I am a student, aiming to be an environment artist in the game industry, and I already know I have a million things to learn. One thing in particular I am horrible at is texturing and unwrapping. I have gone and looked at a lot of different tutorials, and have been trying to practice as much as I can. That being said there are some problems/questions I haven't been able to find in any "basic" texturing/UV guide.
1. When an object is composed of multiple sub objects, like a full gun having multiple pieces modeled separately what do you do about overlap? Do you just minimize it? Was wondering because when making the texture maps for those objects some parts aren't ever going to be seen so it is inefficient. But I have been told it is more inefficient to model things of that nature as one mesh. Additionally when going to bake AO sometimes it produces artifacts near overlapping areas. Is this normal? or are there ways to get rid of that?
2. I am planning on doing environments, and have been doing one texture per object. There could be multiples of the object in the scene, but every unique object has its own texture. I have seen that for environments you can combine texture maps so you have fewer maps for a scene. How would one go about doing that? How important is that?

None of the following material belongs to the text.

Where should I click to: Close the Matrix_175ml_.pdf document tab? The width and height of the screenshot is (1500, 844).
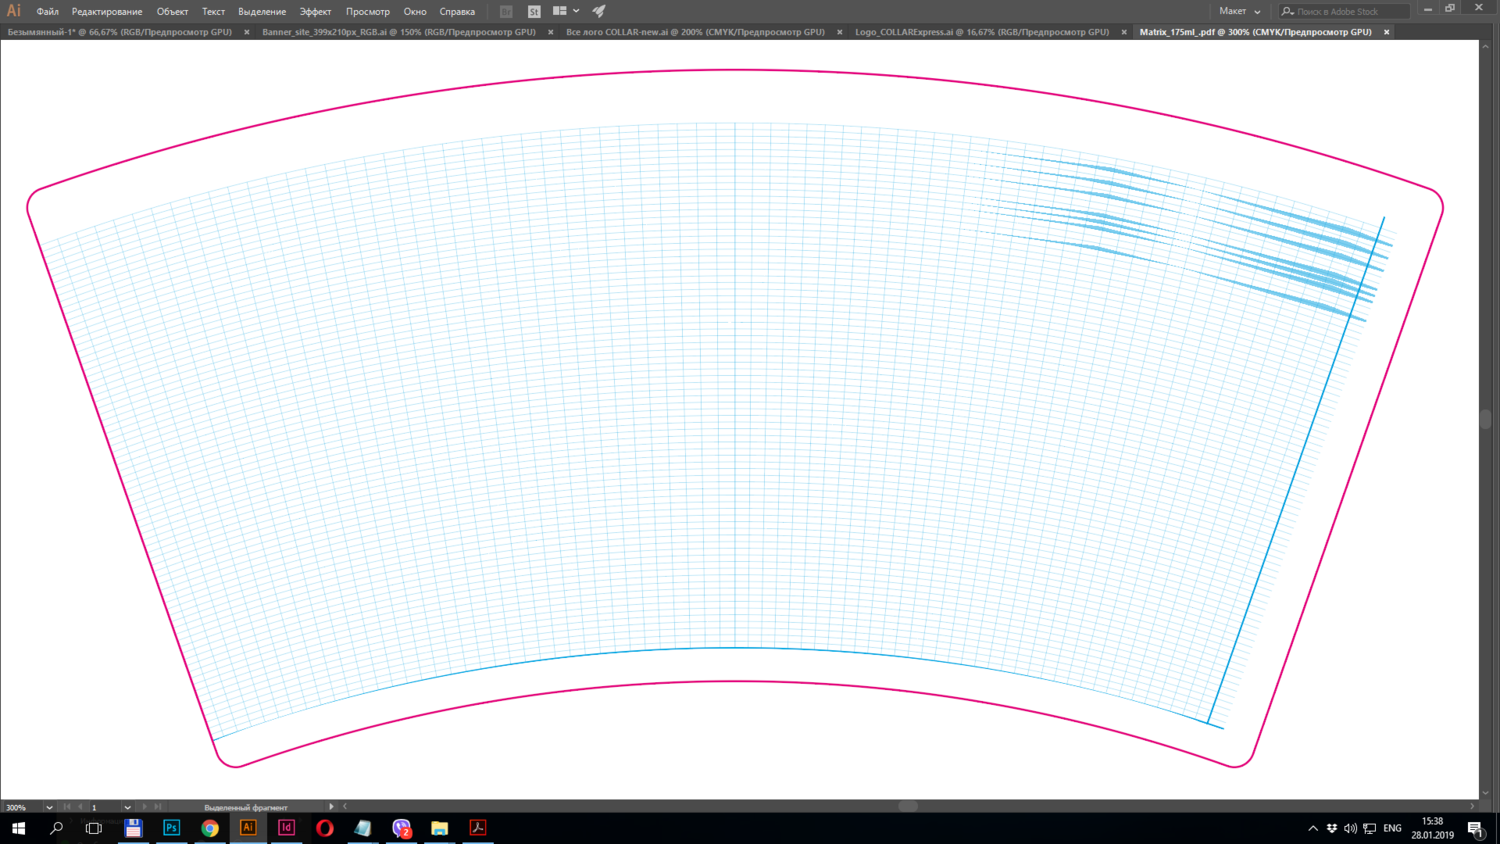tap(1386, 32)
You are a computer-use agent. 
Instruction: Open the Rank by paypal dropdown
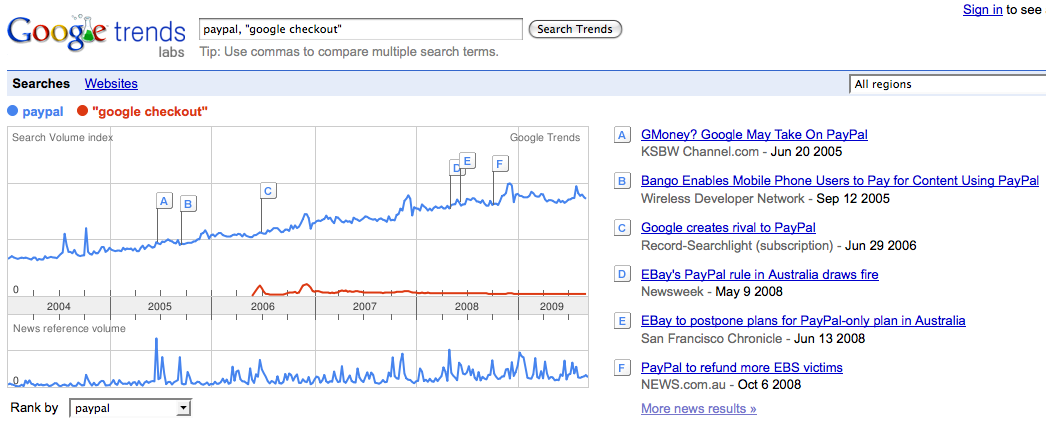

3. With tiling textures, are you just unable to do AO maps? Since the map would be tiled, there would not be a way to make a good AO maps. Is there a way to still get the benefits of AO while using a tiled texture?
4. On the same topic of tiled maps, are you unable to have unique details on something you are also using a tiling texture for? such as a large wall with a window. If you wanted to use a tiling texture on the walls, would you just have to model the window separately? Or is there a way to just tile part of the map, while leaving space to be used for these unique details?
Sorry this is a long post, but These fall in a weird gap in learning resources. They aren't something you teach something in a basic tutorial or overview, but the rest of the material is usually very specific techniques. Any advice/answers you have, or any resources you can direct me to would be incredibly useful. Thanks!
Replies
2. http://wiki.polycount.com/wiki/Texture_atlas
3. Several ways to do ambient occlusion for games:
a. Create a 2nd UV set for static baked lighting. http://wiki.polycount.com/wiki/Light_map, http://wiki.polycount.com/wiki/Ambient_occlusion_map.
b. Bake AO into vertex color. http://wiki.polycount.com/wiki/Ambient_occlusion_vertex_color
c. Real-time ambient occlusion. https://en.wikipedia.org/wiki/Screen_space_ambient_occlusion (other methods for this too).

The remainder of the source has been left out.